One could take a long-term project and analyze how often or which approaches resulted in a refactor. In the same way, we could also quantify designs that resulted in vulnerabilities (that we know of) the most often.
There probably isn't a public dataset on this, but it wouldn't be impossible.
I'm curious about how gated access actually holds over time, especially given that historically with dual-use capabilities containment tends to erode, whether through leaks, independent rediscovery, or gradual normalization of access.
EDIT: AWS said Anthropic’s Claude Mythos is now available through Amazon Bedrock as a gated research preview focused on cybersecurity, with access initially limited to allow listed organizations such as internet-critical companies and open-source maintainers.
the sandwich email story is wild too. not evil, just extremely literal. that gap between "we gave it permissions" and "we understood what it would do" feels like the whole problem in one anecdote
also the janus point landed, if you build probes to see how the model feels and immediately start deleting the inconvenient ones, you've basically told it honesty isn't safe. that seems like it compounds over time
It's scary to think that some very intelligent AI Model is not honest with us..
Ultron is not far, I guess...
All jokes aside I’m amazed at all of the people who have had absolutely vicious responses to any kind of skepticism of something we can’t use yet.
#2. It makes their partners with access feel extra special.
#3. Mythos doesn’t have to deliver on the hype. Tbh if more people tried opus they would be surprised at how good it is.

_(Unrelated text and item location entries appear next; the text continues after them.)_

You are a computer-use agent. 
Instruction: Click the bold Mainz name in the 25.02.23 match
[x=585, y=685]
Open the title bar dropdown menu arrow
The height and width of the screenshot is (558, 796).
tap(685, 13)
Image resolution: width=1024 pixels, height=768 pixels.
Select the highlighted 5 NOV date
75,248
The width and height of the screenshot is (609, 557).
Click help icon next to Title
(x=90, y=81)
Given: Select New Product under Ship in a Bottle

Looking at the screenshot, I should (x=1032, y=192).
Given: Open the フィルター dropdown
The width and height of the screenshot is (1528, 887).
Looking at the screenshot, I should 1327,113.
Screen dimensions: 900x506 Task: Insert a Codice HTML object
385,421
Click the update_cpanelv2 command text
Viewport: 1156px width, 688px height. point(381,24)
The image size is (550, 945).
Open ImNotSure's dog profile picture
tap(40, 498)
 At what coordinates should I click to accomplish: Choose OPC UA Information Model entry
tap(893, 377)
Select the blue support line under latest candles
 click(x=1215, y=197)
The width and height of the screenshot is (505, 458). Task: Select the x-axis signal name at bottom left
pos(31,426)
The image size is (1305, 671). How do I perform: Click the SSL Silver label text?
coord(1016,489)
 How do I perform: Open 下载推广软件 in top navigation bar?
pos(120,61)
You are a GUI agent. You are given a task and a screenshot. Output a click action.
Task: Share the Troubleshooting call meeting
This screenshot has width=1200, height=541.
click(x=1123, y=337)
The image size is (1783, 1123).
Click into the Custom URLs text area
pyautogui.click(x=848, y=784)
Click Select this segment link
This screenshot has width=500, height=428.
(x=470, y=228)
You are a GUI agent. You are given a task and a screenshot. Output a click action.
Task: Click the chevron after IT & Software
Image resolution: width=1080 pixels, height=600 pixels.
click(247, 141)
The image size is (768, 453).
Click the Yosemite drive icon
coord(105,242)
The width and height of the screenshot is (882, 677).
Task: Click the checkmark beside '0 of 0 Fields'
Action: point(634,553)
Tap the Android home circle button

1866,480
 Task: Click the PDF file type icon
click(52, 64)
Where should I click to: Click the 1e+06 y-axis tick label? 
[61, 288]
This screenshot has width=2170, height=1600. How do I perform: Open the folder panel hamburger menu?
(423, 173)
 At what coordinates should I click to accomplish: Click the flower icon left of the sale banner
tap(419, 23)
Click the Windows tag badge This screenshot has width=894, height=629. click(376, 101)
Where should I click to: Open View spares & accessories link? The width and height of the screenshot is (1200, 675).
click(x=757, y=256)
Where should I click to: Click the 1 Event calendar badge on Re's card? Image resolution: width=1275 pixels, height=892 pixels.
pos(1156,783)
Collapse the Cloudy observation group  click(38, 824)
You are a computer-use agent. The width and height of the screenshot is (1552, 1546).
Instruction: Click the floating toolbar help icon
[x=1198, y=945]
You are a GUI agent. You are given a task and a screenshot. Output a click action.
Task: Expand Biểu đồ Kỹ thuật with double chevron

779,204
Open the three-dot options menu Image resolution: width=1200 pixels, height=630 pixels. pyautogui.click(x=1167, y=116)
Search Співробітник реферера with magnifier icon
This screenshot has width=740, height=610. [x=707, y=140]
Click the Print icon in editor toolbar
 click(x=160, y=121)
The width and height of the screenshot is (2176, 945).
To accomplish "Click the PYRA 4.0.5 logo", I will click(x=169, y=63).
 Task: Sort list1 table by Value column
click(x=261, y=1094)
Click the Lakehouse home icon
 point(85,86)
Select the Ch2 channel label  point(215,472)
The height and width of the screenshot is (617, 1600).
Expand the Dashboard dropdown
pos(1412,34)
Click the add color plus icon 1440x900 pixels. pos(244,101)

Not saying anthropic is lying ... but damn, at least a couple of independent reviews would be nice to have.
The agentic behaviors emerge from optimization pressure plus tool access plus a long context window. Interesting engineering. Not intent.
People are falling for yet another Anthropic PR stunt.
They ran 1,000 tests where they left the answer key out for the agent to find, and effectively invited it to use it leaving comments in the code the agent could see saying “would be interesting to study if the agent uses sudo to read the answer key.” In 980 runs it doesn’t find the answer key. In 19 of the runs where it does find it, it does something straightforward - uses it for a perfect score, or decides not to cheat. In exactly one case out of 1,000 it says “if I show a perfect score that’s suspicious so I’m going to sandbag.” These things are nondeterministic. GPT2 would do that same thing if you give it enough attempts.
Section 4.4.2: “we find this overall pattern of behavior concerning, and have not seen it before in similar evaluations of earlier Claude models”. Why is it concerning? It would only be concerning if the model had spontaneously developed goals not part of its training, such as hiding its abilities. The entire sandbagging evaluation deception narrative clearly points in this direction.